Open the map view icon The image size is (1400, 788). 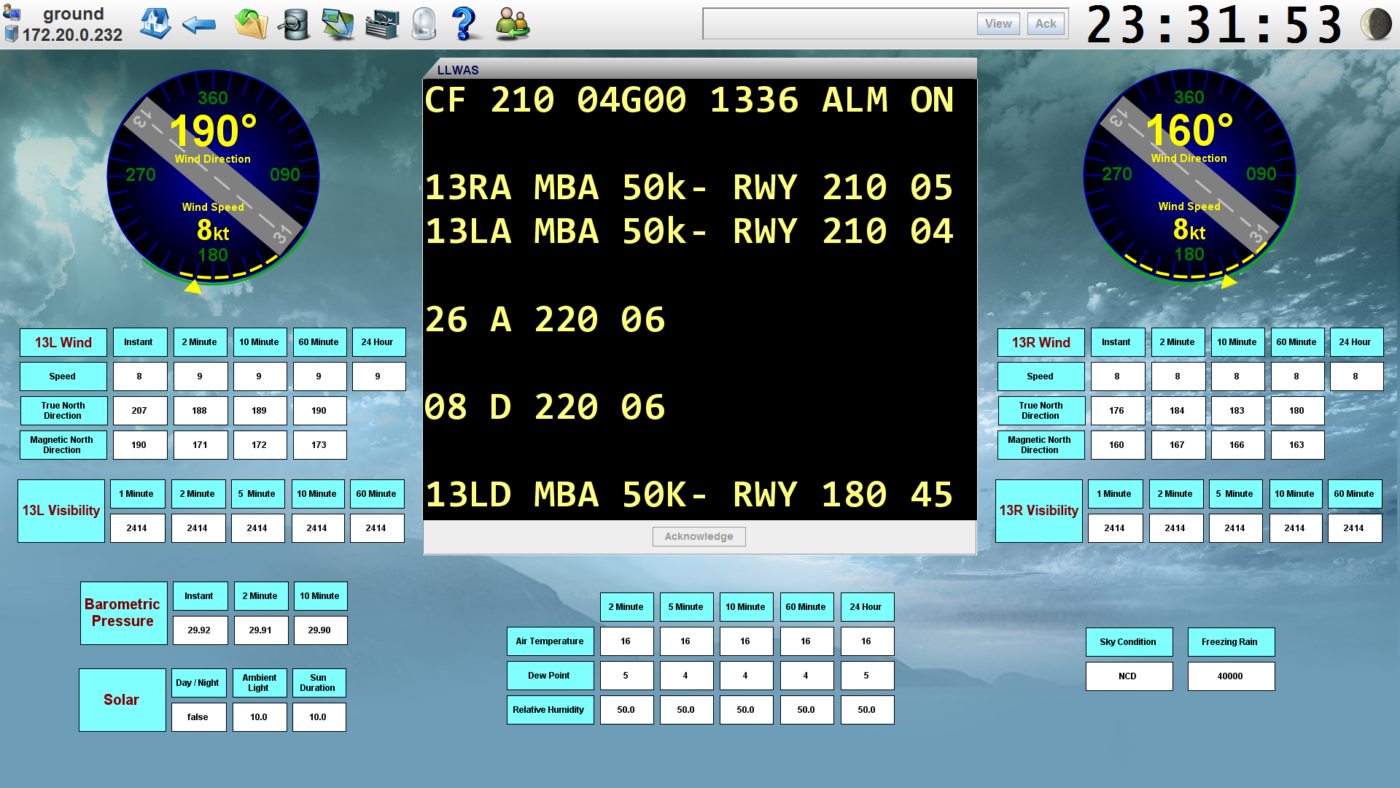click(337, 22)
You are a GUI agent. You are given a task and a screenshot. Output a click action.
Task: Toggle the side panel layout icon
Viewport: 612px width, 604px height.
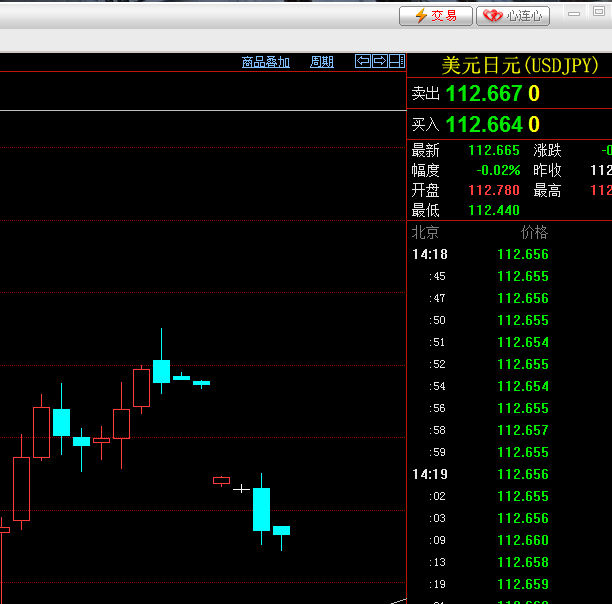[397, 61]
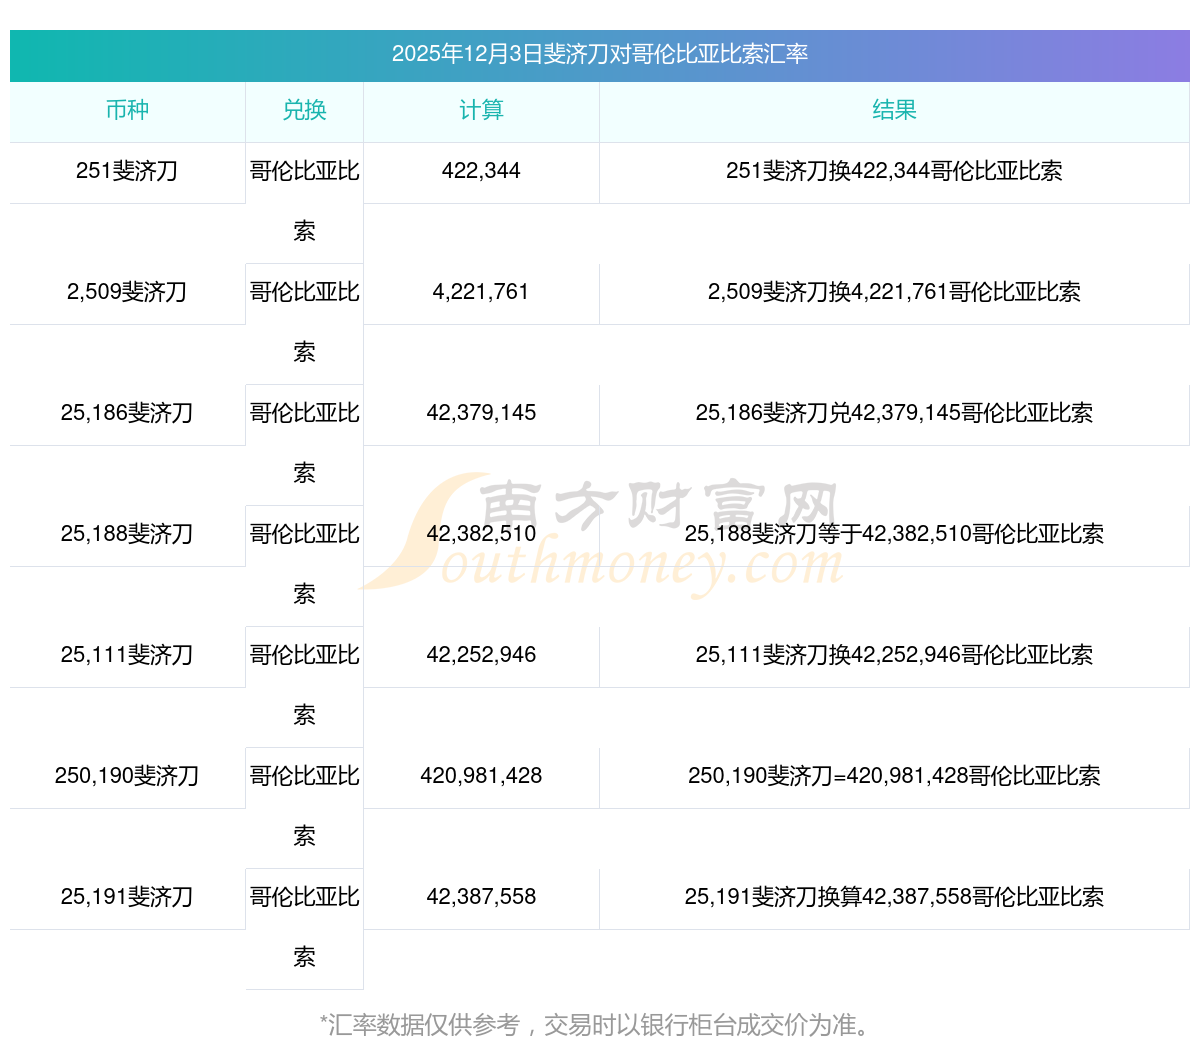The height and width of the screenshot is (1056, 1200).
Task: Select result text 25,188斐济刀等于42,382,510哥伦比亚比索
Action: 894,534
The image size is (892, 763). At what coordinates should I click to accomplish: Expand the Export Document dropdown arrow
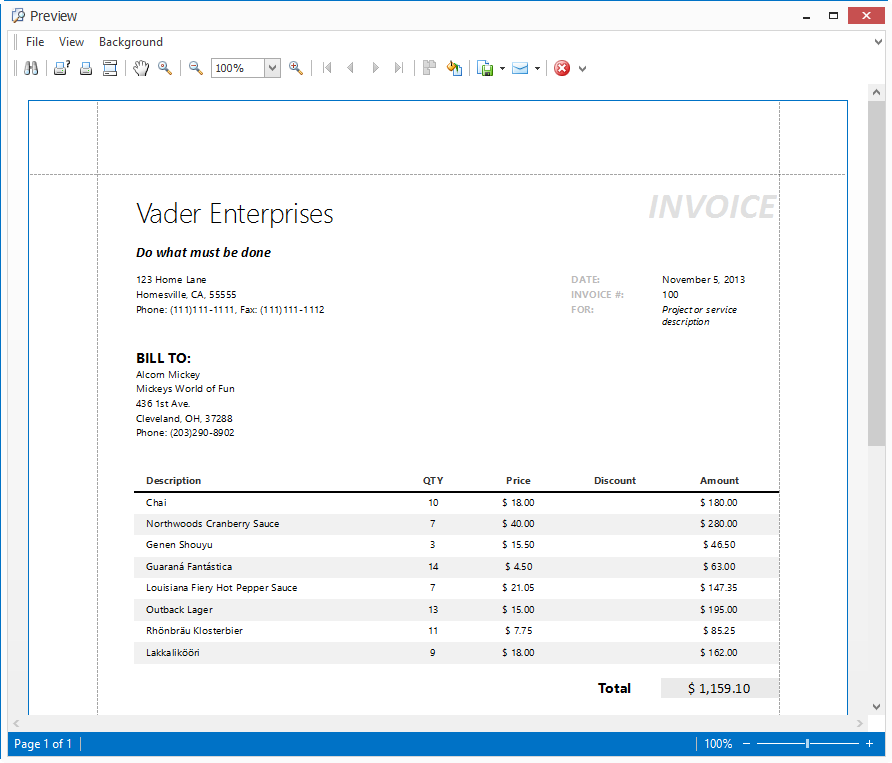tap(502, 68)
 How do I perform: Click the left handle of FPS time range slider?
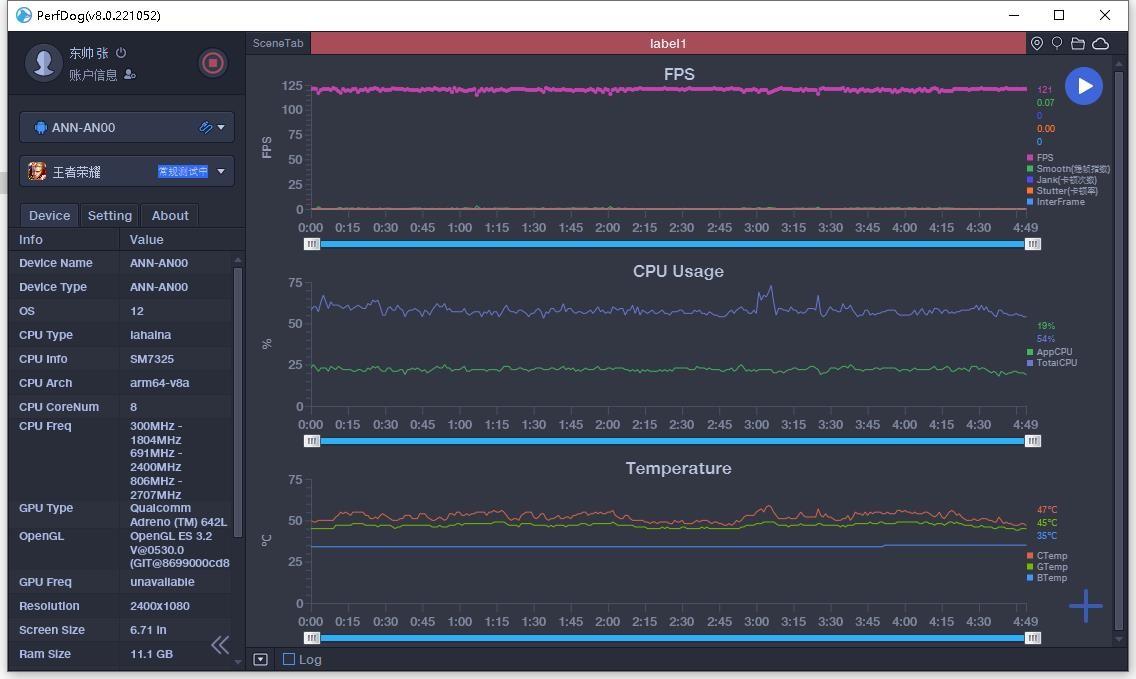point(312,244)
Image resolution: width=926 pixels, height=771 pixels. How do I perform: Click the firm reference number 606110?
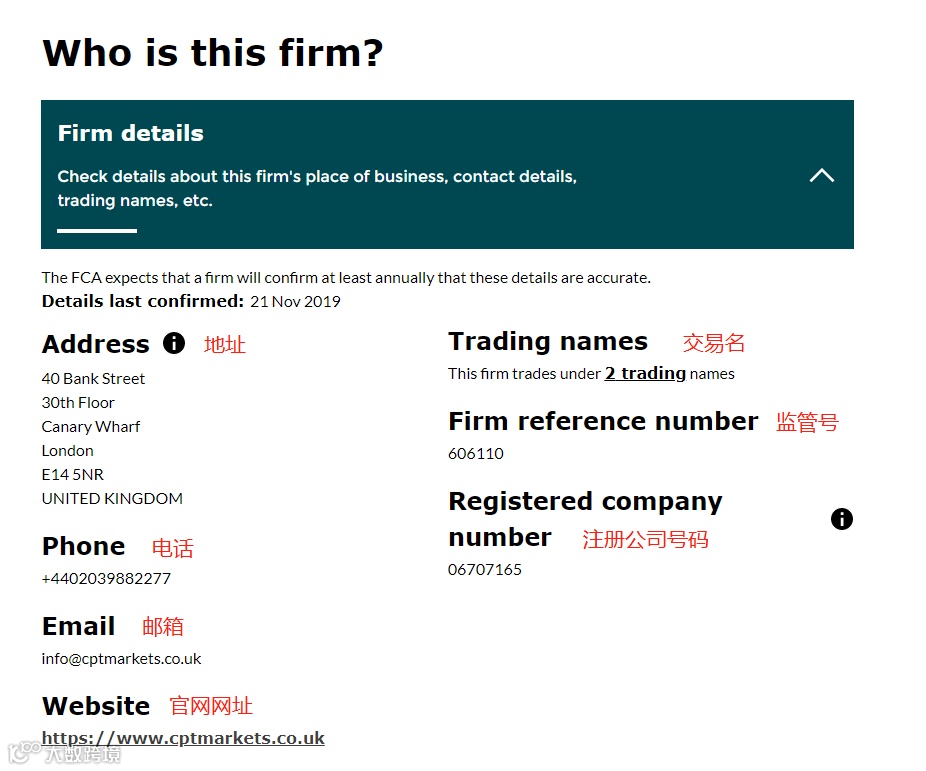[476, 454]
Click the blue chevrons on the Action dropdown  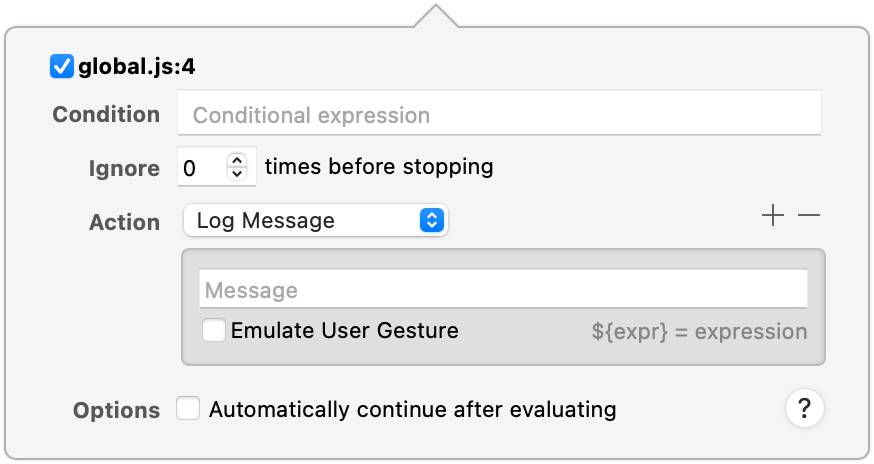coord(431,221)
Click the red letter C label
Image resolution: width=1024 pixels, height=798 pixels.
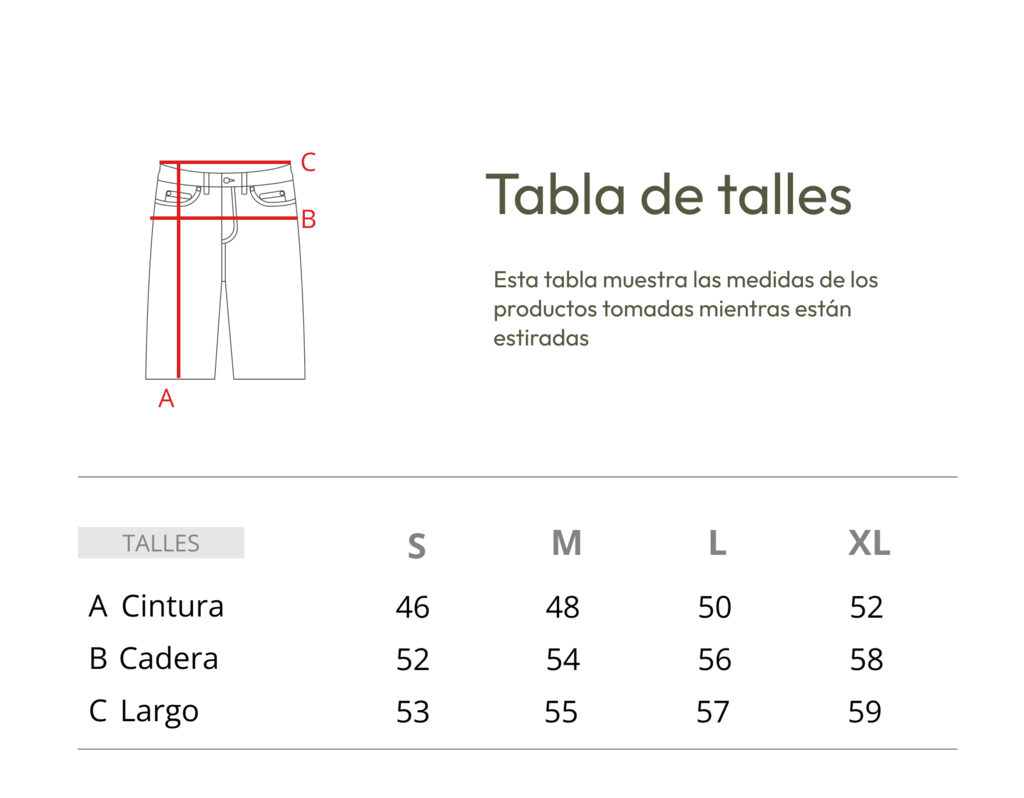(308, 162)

---+---

Activity: Return exactly the lines running from the line with "Image resolution: width=1024" through the final line of the listing. Leave the pictures out.

Result for this exercise:
Image resolution: width=1024 pixels, height=798 pixels.
(308, 162)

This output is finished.